[Stored items from a collection]
####

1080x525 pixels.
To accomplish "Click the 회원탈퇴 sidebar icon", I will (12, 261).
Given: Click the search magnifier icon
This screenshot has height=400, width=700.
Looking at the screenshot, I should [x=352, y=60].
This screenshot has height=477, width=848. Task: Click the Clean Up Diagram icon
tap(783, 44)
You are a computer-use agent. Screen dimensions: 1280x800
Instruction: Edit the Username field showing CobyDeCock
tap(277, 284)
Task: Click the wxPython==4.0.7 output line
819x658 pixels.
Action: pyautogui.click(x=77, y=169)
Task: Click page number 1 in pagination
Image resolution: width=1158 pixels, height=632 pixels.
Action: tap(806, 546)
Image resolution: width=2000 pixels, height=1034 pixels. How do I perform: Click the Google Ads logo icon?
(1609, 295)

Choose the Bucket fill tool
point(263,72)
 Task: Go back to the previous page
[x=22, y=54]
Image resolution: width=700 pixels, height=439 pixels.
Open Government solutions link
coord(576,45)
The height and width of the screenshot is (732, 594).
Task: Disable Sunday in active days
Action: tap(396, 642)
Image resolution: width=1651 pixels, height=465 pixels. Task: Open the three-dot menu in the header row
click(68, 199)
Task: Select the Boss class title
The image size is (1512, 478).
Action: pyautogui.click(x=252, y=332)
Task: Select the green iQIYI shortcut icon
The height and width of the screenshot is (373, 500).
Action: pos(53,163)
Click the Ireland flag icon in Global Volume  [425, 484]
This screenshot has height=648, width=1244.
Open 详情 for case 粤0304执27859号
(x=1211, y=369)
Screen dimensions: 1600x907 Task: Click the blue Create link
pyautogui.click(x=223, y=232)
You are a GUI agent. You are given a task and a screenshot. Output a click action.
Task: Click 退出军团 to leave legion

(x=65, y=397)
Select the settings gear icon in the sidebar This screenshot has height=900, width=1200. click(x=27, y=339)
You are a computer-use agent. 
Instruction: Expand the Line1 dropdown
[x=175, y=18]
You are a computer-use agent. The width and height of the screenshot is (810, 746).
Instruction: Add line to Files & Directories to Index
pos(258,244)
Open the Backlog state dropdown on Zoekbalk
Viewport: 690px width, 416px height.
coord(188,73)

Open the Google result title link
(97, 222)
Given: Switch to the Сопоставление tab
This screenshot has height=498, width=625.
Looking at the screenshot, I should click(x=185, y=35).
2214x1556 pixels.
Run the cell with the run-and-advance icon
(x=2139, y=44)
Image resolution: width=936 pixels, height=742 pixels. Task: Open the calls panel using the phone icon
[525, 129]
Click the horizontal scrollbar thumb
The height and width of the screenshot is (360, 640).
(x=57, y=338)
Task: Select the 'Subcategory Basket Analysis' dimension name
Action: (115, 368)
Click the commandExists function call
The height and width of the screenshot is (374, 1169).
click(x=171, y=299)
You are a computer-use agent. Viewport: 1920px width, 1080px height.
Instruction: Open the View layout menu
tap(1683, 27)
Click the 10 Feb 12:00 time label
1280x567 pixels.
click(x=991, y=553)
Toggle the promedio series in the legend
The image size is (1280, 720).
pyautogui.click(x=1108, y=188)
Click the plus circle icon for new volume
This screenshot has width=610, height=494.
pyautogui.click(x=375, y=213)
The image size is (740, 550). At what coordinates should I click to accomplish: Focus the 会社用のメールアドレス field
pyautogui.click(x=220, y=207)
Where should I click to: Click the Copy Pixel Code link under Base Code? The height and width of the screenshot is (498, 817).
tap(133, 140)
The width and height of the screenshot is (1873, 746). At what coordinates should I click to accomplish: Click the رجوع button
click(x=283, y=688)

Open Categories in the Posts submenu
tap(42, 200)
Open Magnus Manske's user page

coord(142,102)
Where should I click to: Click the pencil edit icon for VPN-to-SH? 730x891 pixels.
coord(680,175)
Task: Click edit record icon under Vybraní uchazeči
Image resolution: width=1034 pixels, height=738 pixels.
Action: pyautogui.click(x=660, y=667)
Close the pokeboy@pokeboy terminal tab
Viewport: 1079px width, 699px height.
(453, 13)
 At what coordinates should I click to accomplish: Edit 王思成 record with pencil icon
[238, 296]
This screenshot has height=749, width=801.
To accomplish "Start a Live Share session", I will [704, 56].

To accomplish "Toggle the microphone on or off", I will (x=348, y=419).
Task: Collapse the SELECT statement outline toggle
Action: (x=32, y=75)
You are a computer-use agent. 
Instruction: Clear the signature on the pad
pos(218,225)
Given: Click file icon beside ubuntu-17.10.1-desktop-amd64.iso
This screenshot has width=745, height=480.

####

Would you repeat the records above without any changes?

- [PROBLEM SOLUTION]:
1080x525 pixels.
To accomplish "Click the 회원탈퇴 sidebar icon", I will (12, 261).
Given: Click the search magnifier icon
This screenshot has height=400, width=700.
Looking at the screenshot, I should [x=352, y=60].
This screenshot has height=477, width=848. Task: Click the Clean Up Diagram icon
tap(783, 44)
You are a computer-use agent. Screen dimensions: 1280x800
Instruction: Edit the Username field showing CobyDeCock
tap(277, 284)
Task: Click the wxPython==4.0.7 output line
819x658 pixels.
Action: pyautogui.click(x=77, y=169)
Task: Click page number 1 in pagination
Image resolution: width=1158 pixels, height=632 pixels.
Action: tap(806, 546)
Image resolution: width=2000 pixels, height=1034 pixels. How do I perform: Click the Google Ads logo icon?
(1609, 295)

Choose the Bucket fill tool
point(263,72)
 Task: Go back to the previous page
[x=22, y=54]
Image resolution: width=700 pixels, height=439 pixels.
Open Government solutions link
coord(576,45)
The height and width of the screenshot is (732, 594).
Task: Disable Sunday in active days
Action: tap(396, 642)
Image resolution: width=1651 pixels, height=465 pixels. Task: Open the three-dot menu in the header row
click(68, 199)
Task: Select the Boss class title
The image size is (1512, 478).
Action: pyautogui.click(x=252, y=332)
Task: Select the green iQIYI shortcut icon
The height and width of the screenshot is (373, 500).
Action: pos(53,163)
Click the Ireland flag icon in Global Volume  [425, 484]
This screenshot has height=648, width=1244.
Open 详情 for case 粤0304执27859号
(x=1211, y=369)
Screen dimensions: 1600x907 Task: Click the blue Create link
pyautogui.click(x=223, y=232)
You are a GUI agent. You are given a task and a screenshot. Output a click action.
Task: Click 退出军团 to leave legion

(x=65, y=397)
Select the settings gear icon in the sidebar This screenshot has height=900, width=1200. click(x=27, y=339)
You are a computer-use agent. 
Instruction: Expand the Line1 dropdown
[x=175, y=18]
You are a computer-use agent. The width and height of the screenshot is (810, 746).
Instruction: Add line to Files & Directories to Index
pos(258,244)
Open the Backlog state dropdown on Zoekbalk
Viewport: 690px width, 416px height.
coord(188,73)

Open the Google result title link
(97, 222)
Given: Switch to the Сопоставление tab
This screenshot has height=498, width=625.
Looking at the screenshot, I should click(x=185, y=35).
2214x1556 pixels.
Run the cell with the run-and-advance icon
(x=2139, y=44)
Image resolution: width=936 pixels, height=742 pixels. Task: Open the calls panel using the phone icon
[525, 129]
Click the horizontal scrollbar thumb
The height and width of the screenshot is (360, 640).
(x=57, y=338)
Task: Select the 'Subcategory Basket Analysis' dimension name
Action: (115, 368)
Click the commandExists function call
The height and width of the screenshot is (374, 1169).
click(x=171, y=299)
You are a computer-use agent. Viewport: 1920px width, 1080px height.
Instruction: Open the View layout menu
tap(1683, 27)
Click the 10 Feb 12:00 time label
1280x567 pixels.
click(x=991, y=553)
Toggle the promedio series in the legend
The image size is (1280, 720).
pyautogui.click(x=1108, y=188)
Click the plus circle icon for new volume
This screenshot has width=610, height=494.
pyautogui.click(x=375, y=213)
The image size is (740, 550). At what coordinates should I click to accomplish: Focus the 会社用のメールアドレス field
pyautogui.click(x=220, y=207)
Where should I click to: Click the Copy Pixel Code link under Base Code? The height and width of the screenshot is (498, 817).
tap(133, 140)
The width and height of the screenshot is (1873, 746). At what coordinates should I click to accomplish: Click the رجوع button
click(x=283, y=688)

Open Categories in the Posts submenu
tap(42, 200)
Open Magnus Manske's user page

coord(142,102)
Where should I click to: Click the pencil edit icon for VPN-to-SH? 730x891 pixels.
coord(680,175)
Task: Click edit record icon under Vybraní uchazeči
Image resolution: width=1034 pixels, height=738 pixels.
Action: pyautogui.click(x=660, y=667)
Close the pokeboy@pokeboy terminal tab
Viewport: 1079px width, 699px height.
(453, 13)
 At what coordinates should I click to accomplish: Edit 王思成 record with pencil icon
[238, 296]
This screenshot has height=749, width=801.
To accomplish "Start a Live Share session", I will [704, 56].

To accomplish "Toggle the microphone on or off", I will (x=348, y=419).
Task: Collapse the SELECT statement outline toggle
Action: (x=32, y=75)
You are a computer-use agent. 
Instruction: Clear the signature on the pad
pos(218,225)
Given: Click file icon beside ubuntu-17.10.1-desktop-amd64.iso
This screenshot has width=745, height=480.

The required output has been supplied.